Писатель-полунигилист Василий Розанов в период катастрофы 1917 года прозрел и написал: «никакого сомнения, что Россию убила литература. Из слагающих “разложителей” России ни одного нет нелитературного происхождения. Трудно представить себе… И, однако, это так… Посмотрите названия журналов «Тарантул», «Оса». Целое издательство-«Скорпион» Еще какое-то среднеазиатское насекомое (был журнал) «Шиповник».
И все «жалят» Россию «Как бы и куда ей и пустить яда»
Дивиться ли, что она взбесилась.”
Литература в ту пору играла в России громадную роль, и эта роль была в целом негативной, несмотря на приятные исключения. Но такая литература сформировалась не просто так. Так же, как не сама собой сформировалась нынешняя антихристианская и антирусская повестка дня в современных медиа и в современной (анти)культуре. При всем кажущемся плюрализме и вроде как хаотичном движении «свободных писателей» и «честных журналистов» у этого процесса была и есть четкая регулировка, есть имена и фамилии его кукловодов. Книга Юрия Селезнева упоминает о регулировщиках той эпохи:
«Немало любопытного узнавал Достоевский от своих новых друзей о сильных мира сего, с которыми теперь сталкивала его жизнь. Краевский (крупный издатель и редактор – прим. И.Д.) был одним из первых в России буржуазных дельцов, родившихся, по замечанию Панаева, для того, чтобы богатеть на винных откупах, но предпочитавших богатеть на российской литературе: он быстро сумел сделаться нужным или хотя бы казаться таковым Пушкину и Гоголю, Лермонтову и Погодину, Дубельту и Канкрину…
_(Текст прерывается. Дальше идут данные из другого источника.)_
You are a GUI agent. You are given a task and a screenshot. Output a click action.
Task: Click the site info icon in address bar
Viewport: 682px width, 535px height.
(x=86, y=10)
Кто такой Канкрин? Граф Егор Францевич Канкрин, министр финансов, — человек замечательный; дед его, раввин Канкринус, перешел в протестантство и, прибыв в Россию, умер всего-навсего управляющим старорусским солеваренным заводом. Внук же достиг куда большего. Правда, на посту министра он умел, несмотря на жестокое обложение налогами крестьян, привести российскую финансовую систему в упадок, зато гордился тем, что, имея с женою вместе всего 6 тысяч годового дохода, быстро довел эту цифру до 300 тысяч. Несмотря на то, что один только питейный доход при нем давал 50 миллионов рублей, когда перед ним был поставлен вопрос о необходимости выделить какую-то сумму на строительство железных дорог, граф сумел как дважды два доказать, что, конечно, с одной стороны — медленность и затруднительность сообщения влечет за собой невозможность управлять сиим колоссом, называемым Российской империей, но с другой — строительство железных дорог при таких пространствах — вещь нецелесообразная, да и нечего нам смотреть на Европу, пусть-де себе тешатся, а нам нужно развивать коннопочтовую связь…
Граф был необходим Краевскому своими высокими, далеко идущими связями, благо, что он питал личную слабость и к словесности; искренне считая себя превосходным стилистом, он с гордостью утверждал, что никто лучше его не может писать по-русски. Говорить по-русски он, правда, так и не выучился, но любил российскую литературу, конечно, только в лучших ее образцах: Гоголя не терпел (как известно, Гоголь к либеральной нации относился плохо – прим. И.Д.)… Но Краевского выручал не раз…»
Также Юрий Селезнев пишет еще об одном тогдашнем кураторе литературы – Дубельте. Леонтий Васильевич Дубельт — глава тайной полиции при Николае I: начальник штаба Корпуса жандармов (1835—1856) и управляющий III отделением (1839—1856). Казалось бы: вот этот уж точно не либеральный потомок раввина, наверное – русский патриот частично немецкого происхождения…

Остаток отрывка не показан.